Here’s what we learn: Sonia is sweet but has a cat addiction. She’s using cats as a crutch for having meaningful relationships. Lauren is trying to get her to work on that, but Ryan, in his infinite wisdom, decides that she doesn’t need to feel things; she needs to act. This is not dissimilar to what Ryan is doing himself. (Twist!) Ryan realizes he can't fix everything by bulldozing through his feelings, but he can help in his own, unique way.
That is a completely reasonable sitcom plot, and it has room to be pretty funny (legitimately; cats are hilarious). But the show leaps right into Sonia’s cat problems without letting the audience get to know her at all, and her escalating cat scenario, as well as Ryan’s cluelessness on how to deal with feelings, was rather predictable, even if you hadn’t seen the pilot. Ryan’s denial of his own feelings is a recurring theme at this point, and it’s only been two episodes. I am pretty sure that by this point we kinda get it.
The fact is, the premise of Go On is pretty thin right now: Ryan learns things about grieving from his kooky support group. They learn things also, usually because he impedes them at first and then swings in with a last-minute inspirational gesture to patch everything up. It makes for light, lukewarm comedy: fun, but not too fun. Matthew Perry is the right star for a comedy that tries to have a soul; he adds warmth to a scene even when he’s at his most neurotic. The interplay between Ryan and his assistant Carrie demonstrates this well—he’s annoyingly asking her to work overtime so he doesn’t feel lonely, but he’s also wounded and kind of pathetic, and Perry lets us see both sides. Carrie is trying to have a life separate from work, and Ryan is getting in her way with his neediness. The resolution to their conflict challenges them both and reveals a little more about their personalities: It shows the extent to which Ryan is grieving and how much Carrie does care, despite her work boundaries.
But the rest of the realizations were kind of stock. As he discovers, Ryan can’t help Sonia in the way she needs, but he can help George, whose prize autographed basketball was stolen. So he takes George to a Lakers game and tries to narrate the entire thing to his blind friend. Did it go for the easy “I’m blind but I appreciate the world better than you” angle? Sure. But was it still kind of cute? Yeah. Predictable, but still mildly heartwarming.
Go On is not appreciably leaning on either a solid plot arc or well-rounded characters. As a result, it feels just short of sketch comedy. Not bad sketch comedy—but still, not comedy with characters we’re invested in and well-established stakes.
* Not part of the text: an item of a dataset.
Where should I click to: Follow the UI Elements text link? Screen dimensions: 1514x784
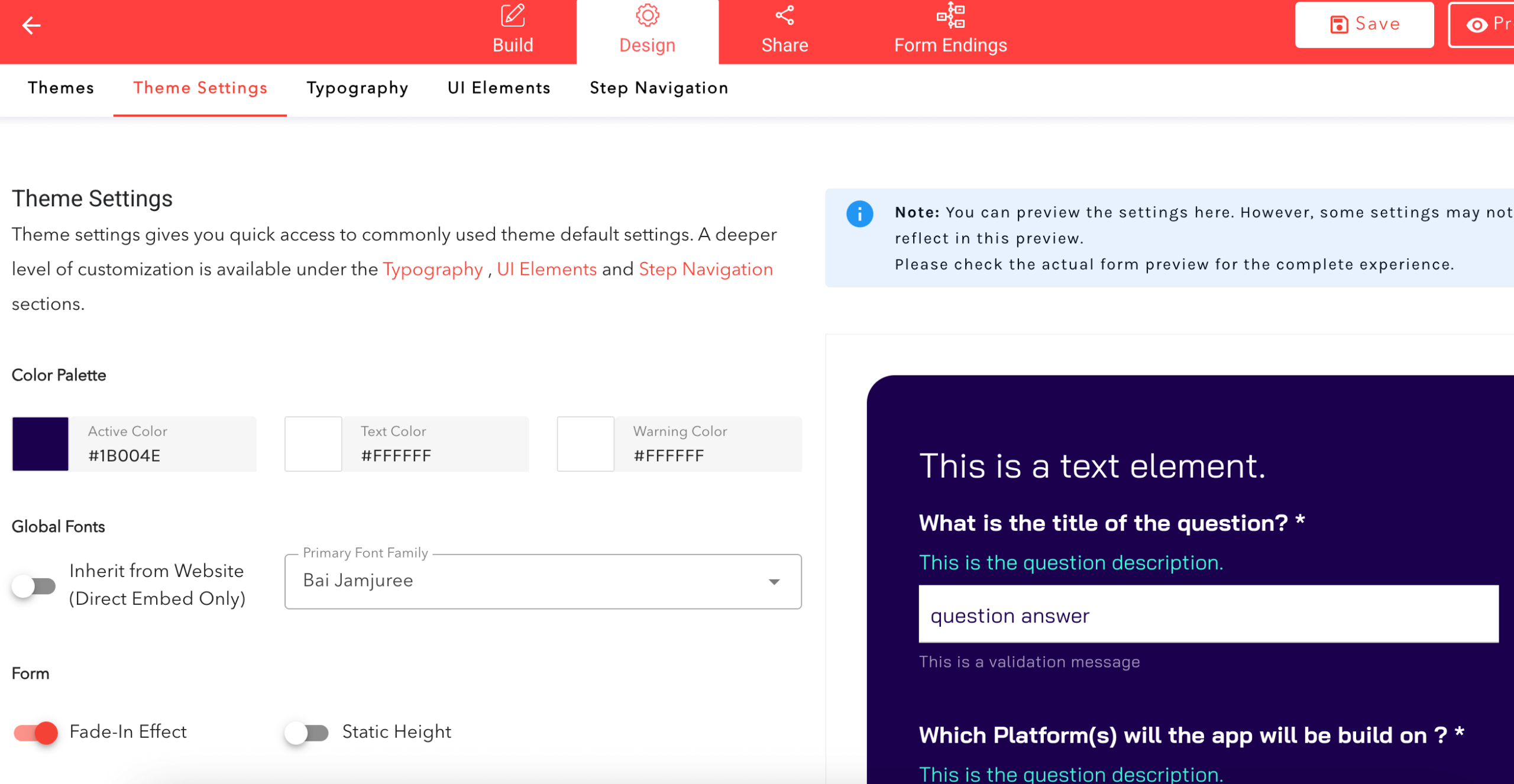coord(546,270)
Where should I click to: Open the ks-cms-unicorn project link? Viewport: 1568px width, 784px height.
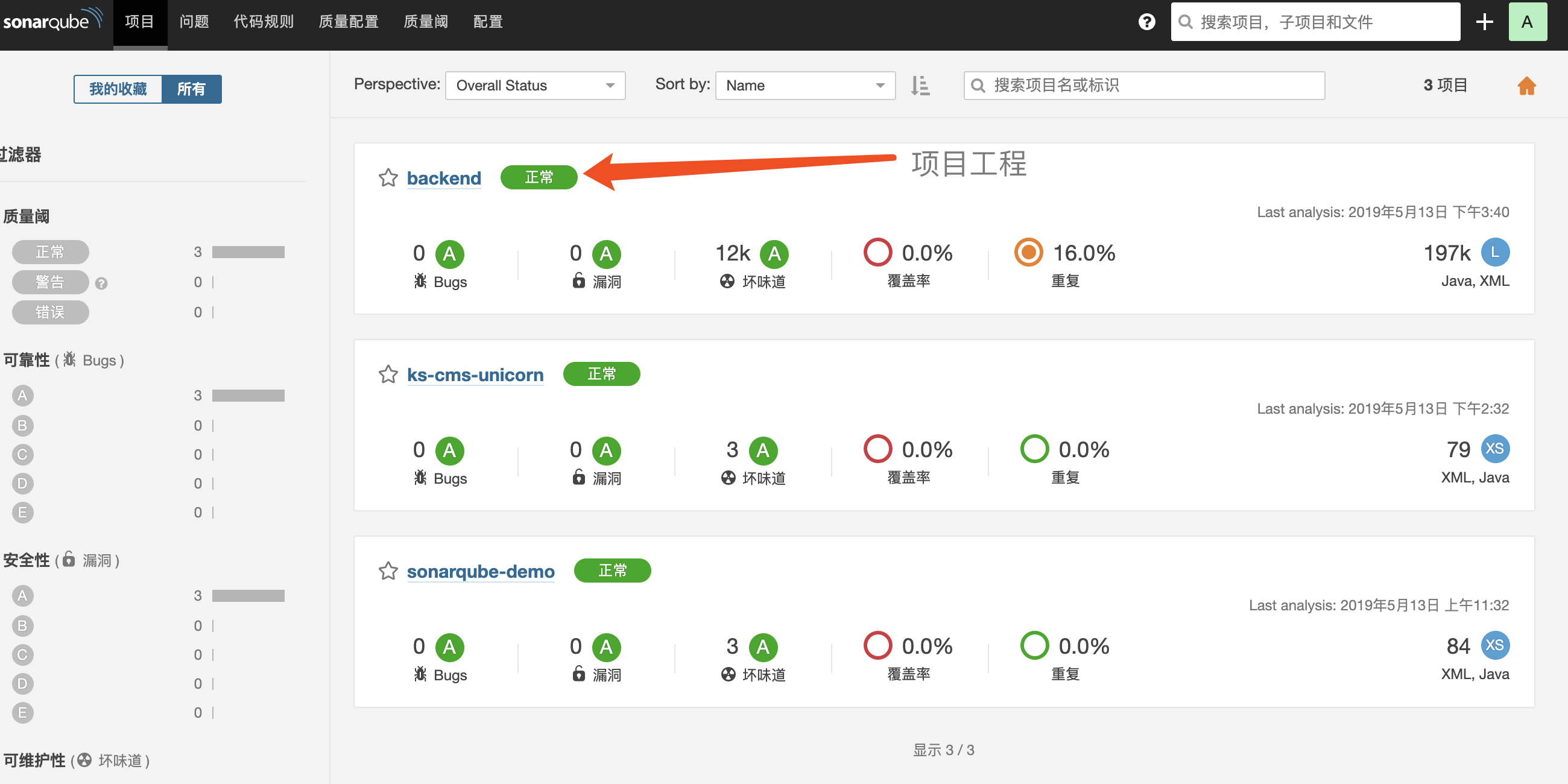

But I could see that changing. The characters are all interesting, to be honest. If they can transcend being stereotypical setpieces, it could be a strong cast. So I’m cautiously optimistic.
- As revealing as Carrie and Ryan’s exchange was... is it possible that it was also kind of creepy? Ryan’s admission that he needs someone to care about him was extraordinarily vulnerable, but as a line from a boss to an assistant, it was a little weird.
- So do you think the show is ever going to address the fact that it looks like the title of the show is Goon? Is it a deliberate pun to be played with later, or was it an unfortunate mistake that NBC just decided to run with?